Your assignment |
Reproduce word for word the stretch of the MongoDB stock article from "MongoDB Affirms Outlook" through "the earnings news.".

Extract |
MongoDB Affirms Outlook and Accelerates Stock Price Reversal
MongoDB's (NASDAQ: MDB) stock price surged following its FQ1 earnings release, as the results and guidance affirmed the analysts’ outlook, prompting them to lift their stock price targets. After a year of waiting for the second wave of AI, the application wave is gaining traction.
The results include a multi-year high in client acquisitions, up 4.75% sequentially and 16% year-over-year (YOY), and strength in all operating metrics that point to accelerating business momentum in 2025.
To be fair, the analysts’ response is mixed. The first dozen or so revisions tracked by MarketBeat include a single price target reduction. However, the reduction is to $290, above the consensus, which is forecasting a 25% upside in addition to the 15% price surge sparked by the earnings news.
Other mitigating factors include an overwhelmingly bullish response in the remainder of the revisions, including several reiterated price targets, numerous price target increases, and an upgrade to Buy from Hold by Moness, Crespi & Hart.
They see this stock trading near $295, and the trends indicate a move to the high-end range. They include increasing coverage, firming sentiment verging on a Strong Buy, and an increasing price target with the high end about 90% above the early June price action.

Dataset |
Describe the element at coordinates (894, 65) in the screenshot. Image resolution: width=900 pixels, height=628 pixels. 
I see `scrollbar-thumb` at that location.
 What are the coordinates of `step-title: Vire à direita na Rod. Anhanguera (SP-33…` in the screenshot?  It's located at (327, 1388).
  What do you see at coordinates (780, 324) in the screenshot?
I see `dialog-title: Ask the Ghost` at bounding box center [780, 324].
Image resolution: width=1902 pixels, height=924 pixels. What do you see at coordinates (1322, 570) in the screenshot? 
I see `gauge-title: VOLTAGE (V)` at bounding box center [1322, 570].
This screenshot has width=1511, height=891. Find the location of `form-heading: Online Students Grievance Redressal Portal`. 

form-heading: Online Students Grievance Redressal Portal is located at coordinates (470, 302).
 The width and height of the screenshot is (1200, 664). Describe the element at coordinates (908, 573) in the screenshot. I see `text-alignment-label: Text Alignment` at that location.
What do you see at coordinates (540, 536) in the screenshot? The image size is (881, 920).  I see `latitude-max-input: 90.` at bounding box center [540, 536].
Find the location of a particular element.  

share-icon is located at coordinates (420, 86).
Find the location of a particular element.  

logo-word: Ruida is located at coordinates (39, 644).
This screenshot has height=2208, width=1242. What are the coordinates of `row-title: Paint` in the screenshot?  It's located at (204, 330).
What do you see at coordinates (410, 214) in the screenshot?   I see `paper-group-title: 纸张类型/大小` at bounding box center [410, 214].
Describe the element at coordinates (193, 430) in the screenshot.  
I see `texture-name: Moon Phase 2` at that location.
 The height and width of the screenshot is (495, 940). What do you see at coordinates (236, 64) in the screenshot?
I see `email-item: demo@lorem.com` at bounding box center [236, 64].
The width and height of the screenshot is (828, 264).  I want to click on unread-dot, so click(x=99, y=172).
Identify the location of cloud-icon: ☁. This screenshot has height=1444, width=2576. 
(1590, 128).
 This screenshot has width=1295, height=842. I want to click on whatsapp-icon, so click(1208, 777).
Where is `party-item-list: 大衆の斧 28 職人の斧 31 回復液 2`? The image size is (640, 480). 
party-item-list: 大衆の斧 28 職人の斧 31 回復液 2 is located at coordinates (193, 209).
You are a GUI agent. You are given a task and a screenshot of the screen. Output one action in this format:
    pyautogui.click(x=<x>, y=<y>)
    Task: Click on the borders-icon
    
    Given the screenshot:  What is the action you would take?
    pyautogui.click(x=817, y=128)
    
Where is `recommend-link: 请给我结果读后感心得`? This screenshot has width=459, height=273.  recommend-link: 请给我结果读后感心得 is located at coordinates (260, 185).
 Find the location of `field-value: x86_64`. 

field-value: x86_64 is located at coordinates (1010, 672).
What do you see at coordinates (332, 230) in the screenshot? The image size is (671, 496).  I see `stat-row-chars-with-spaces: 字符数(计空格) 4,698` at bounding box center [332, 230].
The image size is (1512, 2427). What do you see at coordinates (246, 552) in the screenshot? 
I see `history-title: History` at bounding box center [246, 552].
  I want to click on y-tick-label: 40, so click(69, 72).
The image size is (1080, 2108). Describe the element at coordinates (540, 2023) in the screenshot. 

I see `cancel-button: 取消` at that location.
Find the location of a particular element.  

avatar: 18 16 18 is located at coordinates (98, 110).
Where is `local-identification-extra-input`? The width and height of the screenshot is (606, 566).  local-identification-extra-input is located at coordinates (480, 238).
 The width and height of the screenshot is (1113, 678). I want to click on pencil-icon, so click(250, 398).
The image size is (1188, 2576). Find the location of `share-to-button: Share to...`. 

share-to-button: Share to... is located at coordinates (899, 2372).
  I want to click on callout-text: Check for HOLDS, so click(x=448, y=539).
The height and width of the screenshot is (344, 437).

Problem solution |
MongoDB Affirms Outlook and Accelerates Stock Price Reversal
MongoDB's (NASDAQ: MDB) stock price surged following its FQ1 earnings release, as the results and guidance affirmed the analysts’ outlook, prompting them to lift their stock price targets. After a year of waiting for the second wave of AI, the application wave is gaining traction.
The results include a multi-year high in client acquisitions, up 4.75% sequentially and 16% year-over-year (YOY), and strength in all operating metrics that point to accelerating business momentum in 2025.
To be fair, the analysts’ response is mixed. The first dozen or so revisions tracked by MarketBeat include a single price target reduction. However, the reduction is to $290, above the consensus, which is forecasting a 25% upside in addition to the 15% price surge sparked by the earnings news.